Eden has adjusted very well to being a big sister. She often kisses, pats, rocks his chair or tries to bounce his seat or tries to assist in burping Levi, it’s super cute! She is a lil’ momma in the making! She still occasionally tries to pinch but she’s almost 2 so I consider it a normal part of life and learning and testing her boundaries.
As for having a typical child after having a child who has Down Syndrome, the joys of having a typically developing child are incredible! I would say it’s just as incredible as having a child that had to work 3 times as hard to accomplish her goals. It’s always fun to watch your kids achieve things and notice their similarities and their differences as well. ( just as if I had 2 typical kids, I’d probably feel this way). I will say it’s been nice not to have to worry about an open heart surgery, getting in enough calories, seeing a specialist and the crazy amount of phone calls when your child requires a major surgery. Having a “typical” child showed me how most people kind of get to soak up the brand new baby in their homes without fear, and that I’ve enjoyed this time.
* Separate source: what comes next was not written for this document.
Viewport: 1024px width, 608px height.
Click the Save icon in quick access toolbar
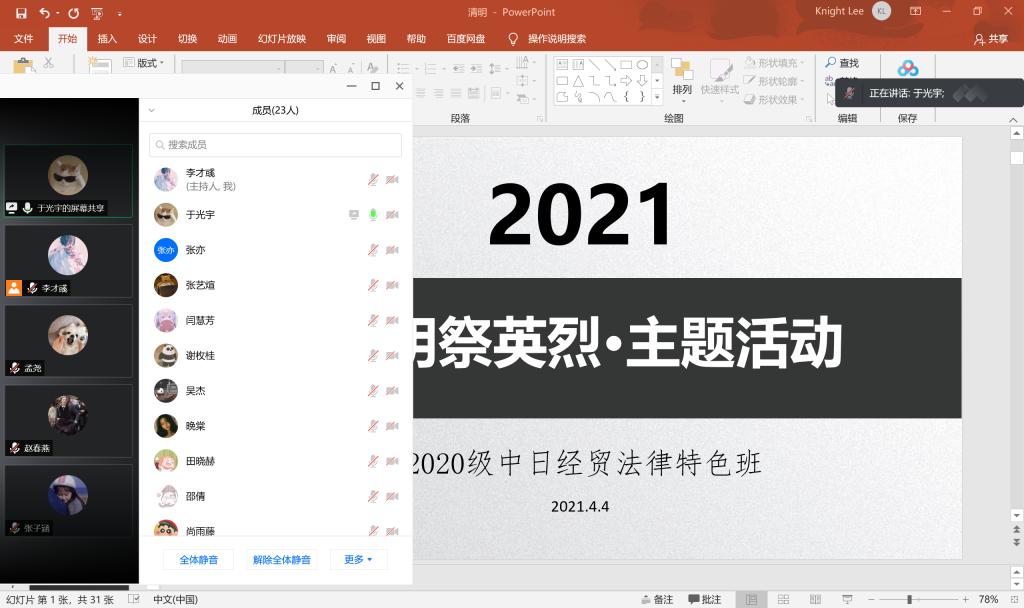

My suggestions to help your older child or children adjust to a new baby coming into the home (you can use this for any child i think) would be to make sure you prioritize some one on one time daily. It doesn’t have to be a crazy amount of time. For example, when my husband would come home at night we would set the timer for 30 minutes and one of us would go play with her in her room without the baby, then set the timer for 20 minutes and one of us would do bath time. Afterwards, we would read together as a family before bed time, that really helped smooth things over.
It’s also tough when you are nursing a newborn… dad just can’t do much to help there. Once you get enough supply try and get a few backup bottles in the freezer so you can get more freedom to choose your time with your other kid/kids. Also, identify your child’s feelings if they are acting out… for example ” Eden, are you feeling upset that mommy can’t spend a lot of time with you right now? I’m sorry, you feel this way and that’s a normal feeling. Come here, let mommy hug you. I love you so much, you’ll always be my girl ok!” Let your child decide when that hug is over, it will usually give them exactly what they needed and
they can move right along and continue to play or whatever. We all need reassuring at times!
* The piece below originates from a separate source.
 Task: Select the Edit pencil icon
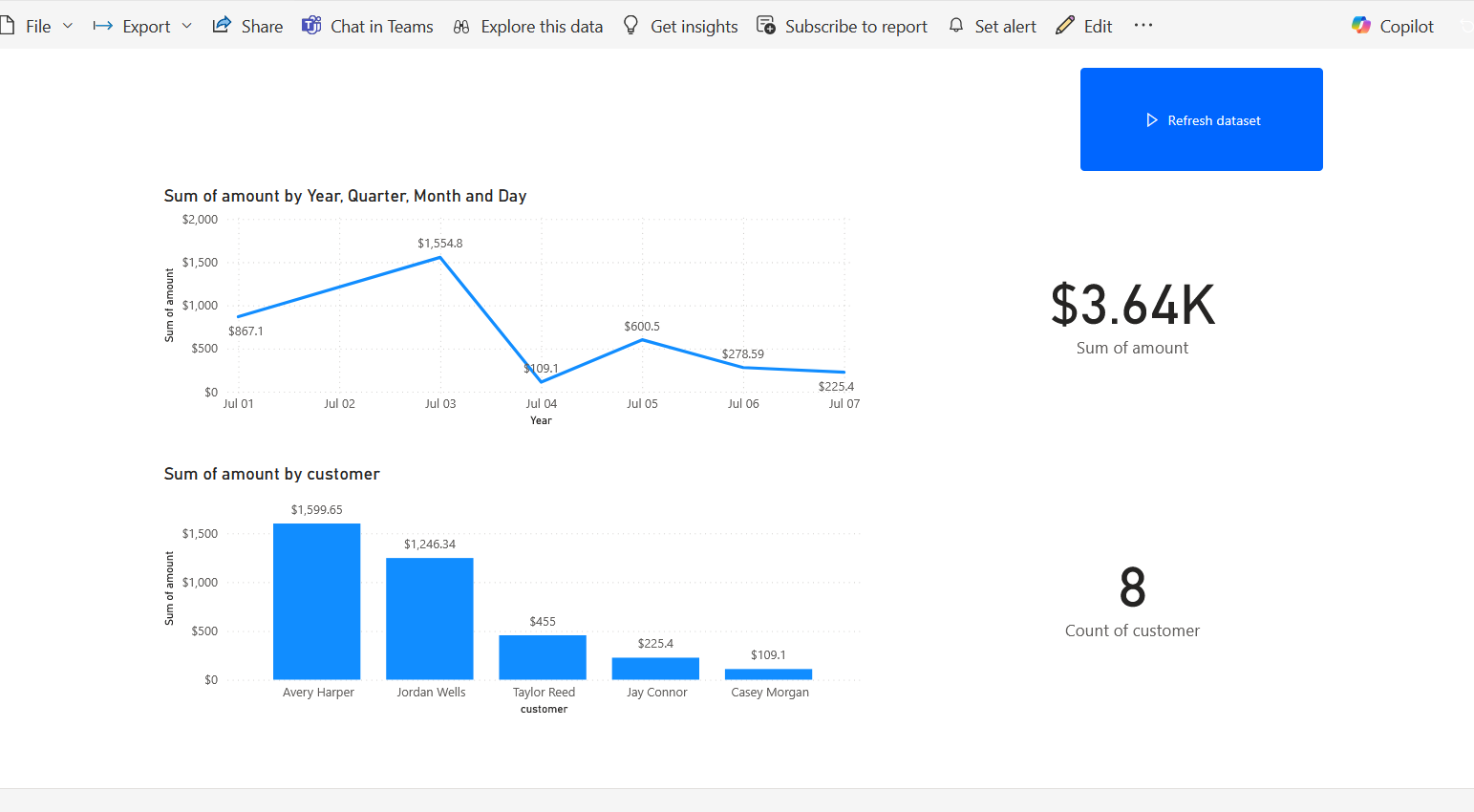[1062, 26]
Parenting is so different, yet still so much the same now that I have had , another baby. Basically, my life is just a lot busier. It’s a juggling act filled with finding new ways to balance life. I drop the ball often and we just move on. I don’t have time to worry about doing everything just right, I do my best and that’s all I can do. I don’t have down time very often, but when I do I try to soak it up so that I can be a better mom.
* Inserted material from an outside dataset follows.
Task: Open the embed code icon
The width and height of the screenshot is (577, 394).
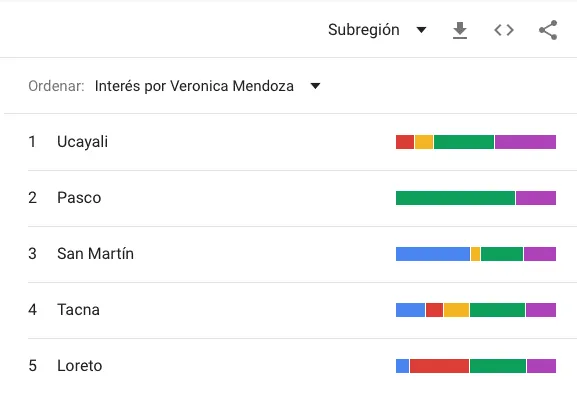Action: [x=504, y=30]
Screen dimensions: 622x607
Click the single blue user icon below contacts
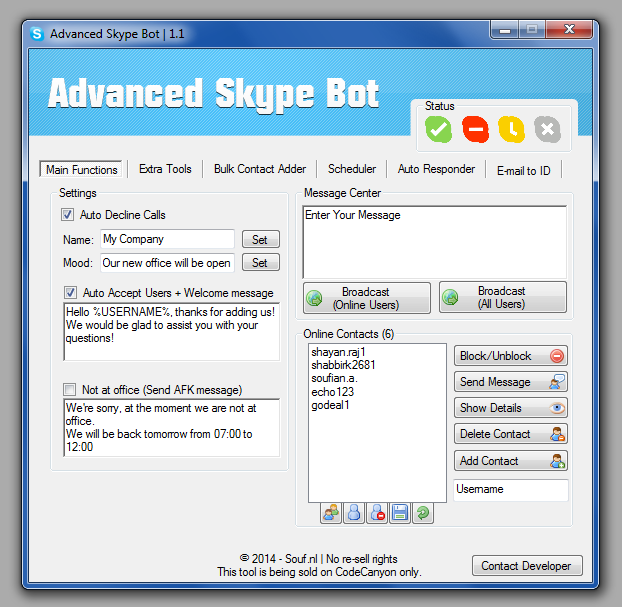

All parents need to prioritize some YOU time. That’s not an easy thing, but it’s healthy for everyone that you maintain a healthy relationship with yourself. That could be as simple as going and getting a coffee and sitting alone for an hour with a book or whatever, you need to do it! I can always tell when a “burn out” is coming on so I tell my husband that I need to go have some time with myself soon. My husband is super amazing and tries to get a day on the calendar so I can regroup for an hour and it’s truly amazing what a little time can do!
Ronny Kamon says
Thank you for sharing this. I think a lot of mothers who have children with special needs want to have more children but are crippled by the fear of having to watch your baby go through life being treated differently. Thank you for reminding us how special children are and how love can make any situation better.
Dawn@cedarsstory.com says
So true, each of the children we are blessed with are so valuable.